Due to this specialised arrangement, not all the pizza was as hot as it might have been, and although I accept that there are many different styles of pizza, The Fringe seem to have gone for the Quite Doughy Really option. The concept made up for the minor farinaceous shortcomings, though, because as they say about pizza and… well, some other things, there's No Such Thing As A Bad One. Toppings plopped deftly onto our plates by way of pizza-base were:
1. Antipasto – ample tasty toppings enjoyed by all, and one of the two vegetarian choices available.
2. Chicken & Sun-Dried Tomato – according to Vanessa, the chicken was "juicy", however all subsequent comments were obscured by the imbibing of the rest of the slice
3. Barbecue Meat – WAY too much barbecue sauce, but a good smattering of various cooked, sliced animals
4. Chorizo – great fat slices of my favourite smoked meat product, and probably the best pizza of the night.
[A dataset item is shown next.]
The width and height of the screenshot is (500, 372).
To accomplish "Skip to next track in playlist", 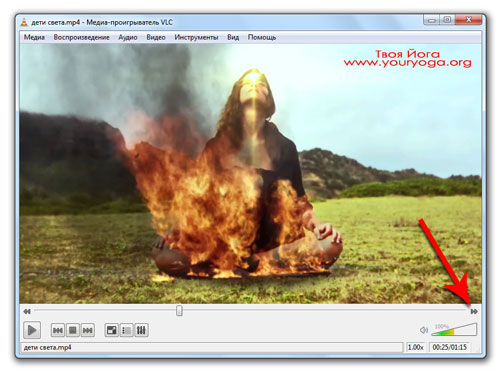I will click(x=88, y=330).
Unlike her personal life, Alex was deprived of ample sausage, and so had to ask for a second, more deli-friendly slice
5. Margherita – not so much the understated traditional version, but tasty nonetheless.
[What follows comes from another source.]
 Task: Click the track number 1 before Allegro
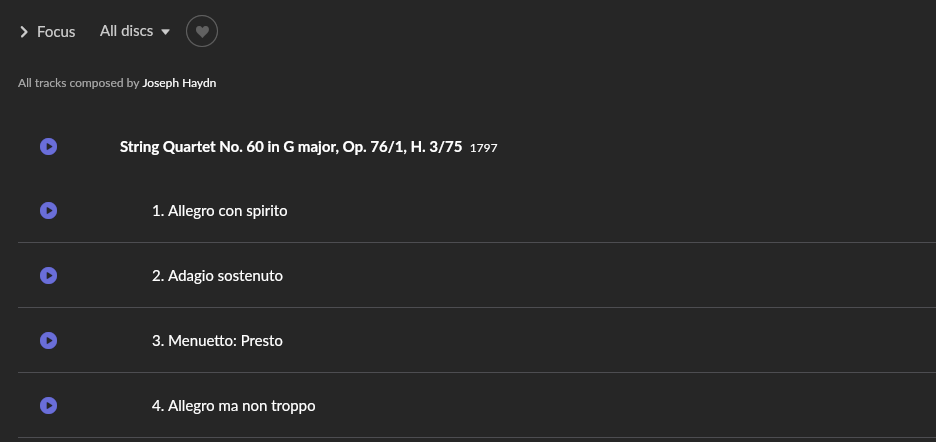pyautogui.click(x=158, y=211)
The food was certainly plentiful and constant, causing Vanessa to wonder if she could beat her Pizza Hut record as a sixteen-year-old of 24 slices in one sitting. No such luck. The waitress just kept piling slices onto our plates until I had to do the pizza equivalent of the hand-over-the-glass "no thank you", which means holding up one hand, turning a grease-smeared, puff-cheeked face to the waitress and saying "Mufankoo".

The Summarising Bit
Food isn't the focus here, but it is good enough to make the pizza deal a definite social and budgetary goer. Atmosphere is good, but a little disjointed for some reason (I may have had a bad chandelier experience in a past life, which only specialist hypnotists are qualified to uncover), but the staff are top-notch, and hold up The Fringe's decade-old tradition of Aesthetic Loveliness. All in all a good night out, albeit nothing to write home about. Except perhaps to say "Dear Mum, ate my own weight in bread and cheese products tonight….."

1 comment:

shellity said...

Farinaceous, eh?
You just have to put something in that says, "Class, get your dictionaries out please..."
Onya. It's very pedetacious of you.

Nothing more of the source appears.